There are numerous projects being installed across the country to do just that. In Hawaii, First Wind and Xtreme Power paired a 10MW battery with a 21MW wind farm. The battery was dispatched to deal with the volatility of high wind energy penetration on Maui’s grid by prioritizing ramp rate control, frequency response, frequency regulation, and voltage support services. The battery project resulted in a more reliable electric grid and facilitated a higher penetration of renewable energy on Hawaii’s electric grid.
Developers and utilities are also working to develop energy storage business models based on distribution and transmission investment deferral, peak demand reduction, and energy arbitrage. Because the energy system is shaped largely by state-level policy and ISO/RTO market rules, it is somewhat difficult to apply lessons learned from demonstration projects generally across the entire country. For example, the business models developed in the PJM ISO which aim to firm the capacity from variable wind energy resources would not be economically viable in MISO, where the capacity market is suppressed because of state-approved Integrated Resource Planning processes.
To overcome this barrier, GPI is working to support the development of battery storage projects and identify viable economic models for energy storage in the Midwest and encouraging MISO to enable battery projects to capture the full value of their flexibility.

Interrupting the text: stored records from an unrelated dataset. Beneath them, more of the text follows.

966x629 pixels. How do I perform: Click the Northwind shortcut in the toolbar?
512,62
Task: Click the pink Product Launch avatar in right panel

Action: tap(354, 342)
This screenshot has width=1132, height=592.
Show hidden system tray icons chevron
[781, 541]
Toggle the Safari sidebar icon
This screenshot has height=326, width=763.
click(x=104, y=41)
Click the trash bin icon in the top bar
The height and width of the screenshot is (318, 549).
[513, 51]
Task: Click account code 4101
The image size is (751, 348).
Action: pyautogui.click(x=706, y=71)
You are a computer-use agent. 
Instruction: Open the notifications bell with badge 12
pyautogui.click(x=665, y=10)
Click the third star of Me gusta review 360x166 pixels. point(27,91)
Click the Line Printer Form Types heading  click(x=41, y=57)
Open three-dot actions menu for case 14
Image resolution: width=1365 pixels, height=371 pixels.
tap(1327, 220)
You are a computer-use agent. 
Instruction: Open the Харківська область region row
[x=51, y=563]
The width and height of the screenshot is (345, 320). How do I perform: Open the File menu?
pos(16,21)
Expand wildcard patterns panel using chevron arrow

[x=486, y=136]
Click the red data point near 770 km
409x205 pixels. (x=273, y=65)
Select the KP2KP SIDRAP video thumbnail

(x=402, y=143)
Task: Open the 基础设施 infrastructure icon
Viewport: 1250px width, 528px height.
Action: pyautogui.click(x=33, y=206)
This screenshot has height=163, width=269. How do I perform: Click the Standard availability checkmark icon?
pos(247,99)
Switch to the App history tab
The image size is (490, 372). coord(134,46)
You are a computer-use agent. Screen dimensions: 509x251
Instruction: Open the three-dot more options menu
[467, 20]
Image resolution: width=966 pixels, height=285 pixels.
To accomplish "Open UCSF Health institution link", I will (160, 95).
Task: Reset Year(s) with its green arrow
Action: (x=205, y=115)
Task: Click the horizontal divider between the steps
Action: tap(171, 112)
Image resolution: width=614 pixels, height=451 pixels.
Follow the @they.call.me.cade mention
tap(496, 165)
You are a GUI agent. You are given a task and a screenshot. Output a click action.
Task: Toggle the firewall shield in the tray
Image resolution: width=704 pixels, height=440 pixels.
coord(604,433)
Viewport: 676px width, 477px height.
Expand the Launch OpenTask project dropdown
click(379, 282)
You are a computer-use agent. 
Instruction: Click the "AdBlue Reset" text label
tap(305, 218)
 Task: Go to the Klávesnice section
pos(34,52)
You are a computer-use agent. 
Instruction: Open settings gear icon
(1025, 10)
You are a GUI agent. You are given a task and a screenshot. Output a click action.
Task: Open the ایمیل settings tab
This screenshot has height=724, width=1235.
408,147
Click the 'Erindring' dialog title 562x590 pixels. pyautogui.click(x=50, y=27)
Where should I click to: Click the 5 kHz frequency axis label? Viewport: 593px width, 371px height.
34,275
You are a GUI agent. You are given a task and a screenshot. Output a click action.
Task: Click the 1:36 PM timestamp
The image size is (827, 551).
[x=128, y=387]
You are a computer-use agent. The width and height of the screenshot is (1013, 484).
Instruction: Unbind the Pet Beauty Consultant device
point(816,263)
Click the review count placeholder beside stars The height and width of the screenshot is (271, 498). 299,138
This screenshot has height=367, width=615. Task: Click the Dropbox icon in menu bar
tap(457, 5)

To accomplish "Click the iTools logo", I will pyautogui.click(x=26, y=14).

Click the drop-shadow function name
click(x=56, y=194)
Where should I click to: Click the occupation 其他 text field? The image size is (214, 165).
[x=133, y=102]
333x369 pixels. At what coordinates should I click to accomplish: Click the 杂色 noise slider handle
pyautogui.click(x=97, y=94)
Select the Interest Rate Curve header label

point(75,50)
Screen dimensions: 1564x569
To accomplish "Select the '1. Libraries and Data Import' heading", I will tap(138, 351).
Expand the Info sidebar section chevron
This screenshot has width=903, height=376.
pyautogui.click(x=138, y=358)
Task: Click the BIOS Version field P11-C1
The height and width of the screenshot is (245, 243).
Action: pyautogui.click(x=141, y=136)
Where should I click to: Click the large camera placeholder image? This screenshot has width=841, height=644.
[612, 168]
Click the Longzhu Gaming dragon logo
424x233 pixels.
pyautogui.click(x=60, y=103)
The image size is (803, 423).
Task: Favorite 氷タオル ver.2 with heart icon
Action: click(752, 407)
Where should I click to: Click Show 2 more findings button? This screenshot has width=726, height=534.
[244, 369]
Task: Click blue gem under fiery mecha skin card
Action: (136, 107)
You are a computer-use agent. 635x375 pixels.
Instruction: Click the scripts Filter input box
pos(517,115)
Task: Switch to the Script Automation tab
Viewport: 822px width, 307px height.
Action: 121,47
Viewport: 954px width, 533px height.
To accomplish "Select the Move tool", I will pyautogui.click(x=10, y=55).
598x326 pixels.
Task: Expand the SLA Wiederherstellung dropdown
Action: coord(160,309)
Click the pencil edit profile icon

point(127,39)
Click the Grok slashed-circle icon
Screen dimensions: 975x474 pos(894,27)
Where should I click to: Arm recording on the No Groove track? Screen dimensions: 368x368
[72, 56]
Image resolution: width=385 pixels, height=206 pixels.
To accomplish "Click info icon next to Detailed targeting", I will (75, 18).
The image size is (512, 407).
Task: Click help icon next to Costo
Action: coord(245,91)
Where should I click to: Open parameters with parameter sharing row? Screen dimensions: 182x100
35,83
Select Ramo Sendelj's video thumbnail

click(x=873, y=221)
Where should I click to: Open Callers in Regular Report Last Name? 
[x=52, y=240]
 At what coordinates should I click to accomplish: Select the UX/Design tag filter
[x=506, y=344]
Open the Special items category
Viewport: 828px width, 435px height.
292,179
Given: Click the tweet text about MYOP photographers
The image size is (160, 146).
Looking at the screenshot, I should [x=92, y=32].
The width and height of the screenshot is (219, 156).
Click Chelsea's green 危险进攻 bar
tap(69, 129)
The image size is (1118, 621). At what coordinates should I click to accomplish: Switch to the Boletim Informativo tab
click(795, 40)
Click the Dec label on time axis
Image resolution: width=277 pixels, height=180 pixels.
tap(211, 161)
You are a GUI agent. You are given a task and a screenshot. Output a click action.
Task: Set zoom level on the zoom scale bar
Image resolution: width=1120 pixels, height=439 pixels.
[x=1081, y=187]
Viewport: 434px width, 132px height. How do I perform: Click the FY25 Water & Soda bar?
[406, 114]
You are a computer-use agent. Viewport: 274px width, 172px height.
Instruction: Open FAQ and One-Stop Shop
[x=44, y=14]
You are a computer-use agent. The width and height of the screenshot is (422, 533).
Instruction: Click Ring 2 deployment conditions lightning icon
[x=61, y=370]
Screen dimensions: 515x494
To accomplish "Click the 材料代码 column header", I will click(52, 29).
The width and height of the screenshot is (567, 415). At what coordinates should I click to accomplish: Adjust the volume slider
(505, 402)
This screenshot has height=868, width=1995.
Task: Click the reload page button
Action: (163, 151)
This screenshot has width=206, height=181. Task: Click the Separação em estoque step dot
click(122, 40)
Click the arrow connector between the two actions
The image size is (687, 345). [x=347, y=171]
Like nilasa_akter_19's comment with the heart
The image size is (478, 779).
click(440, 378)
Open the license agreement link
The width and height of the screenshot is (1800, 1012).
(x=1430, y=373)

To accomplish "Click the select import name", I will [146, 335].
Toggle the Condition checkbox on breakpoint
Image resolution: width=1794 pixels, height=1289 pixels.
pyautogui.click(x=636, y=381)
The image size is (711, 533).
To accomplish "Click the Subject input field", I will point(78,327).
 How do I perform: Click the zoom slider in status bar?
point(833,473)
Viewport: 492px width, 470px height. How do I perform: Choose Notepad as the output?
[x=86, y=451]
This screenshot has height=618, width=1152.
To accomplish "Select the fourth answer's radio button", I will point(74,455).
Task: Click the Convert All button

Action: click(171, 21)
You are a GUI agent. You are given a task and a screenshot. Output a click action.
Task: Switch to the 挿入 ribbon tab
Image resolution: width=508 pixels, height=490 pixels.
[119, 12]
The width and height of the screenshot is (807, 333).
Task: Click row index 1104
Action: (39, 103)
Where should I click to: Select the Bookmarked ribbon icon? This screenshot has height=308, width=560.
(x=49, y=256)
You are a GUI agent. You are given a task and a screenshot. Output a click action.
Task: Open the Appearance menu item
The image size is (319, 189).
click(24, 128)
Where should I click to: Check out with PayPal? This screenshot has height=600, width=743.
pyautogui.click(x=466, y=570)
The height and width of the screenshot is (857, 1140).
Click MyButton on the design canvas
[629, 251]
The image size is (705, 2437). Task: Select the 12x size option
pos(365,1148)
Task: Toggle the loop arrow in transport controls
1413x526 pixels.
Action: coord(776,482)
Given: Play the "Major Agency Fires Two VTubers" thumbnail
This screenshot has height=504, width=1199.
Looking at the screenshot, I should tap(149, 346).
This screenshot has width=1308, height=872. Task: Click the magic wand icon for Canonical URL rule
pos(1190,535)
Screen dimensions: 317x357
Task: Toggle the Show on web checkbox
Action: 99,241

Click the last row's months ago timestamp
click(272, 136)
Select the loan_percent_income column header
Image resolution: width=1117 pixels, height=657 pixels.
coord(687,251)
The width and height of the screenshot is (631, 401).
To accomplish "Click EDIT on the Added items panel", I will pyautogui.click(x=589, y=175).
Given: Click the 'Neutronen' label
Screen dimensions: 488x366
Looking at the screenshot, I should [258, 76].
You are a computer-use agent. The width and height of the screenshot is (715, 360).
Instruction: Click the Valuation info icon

The final installment of this blog series will detail some of the major regulatory barriers to energy storage deployment in the Midwest. In the meantime, you can follow our work on MISO’s ongoing energy storage initiative and review other stakeholder input here.
¹ There are many other kinds of batteries beyond lithium-ion being deployed onto the grid including lead-acid, nickel-cadmium, vanadium redox flow batteries to name a few. Each battery chemistry has its own unique characteristics, which you can read about in the US Department of Energy’s Quadrennial Energy Review.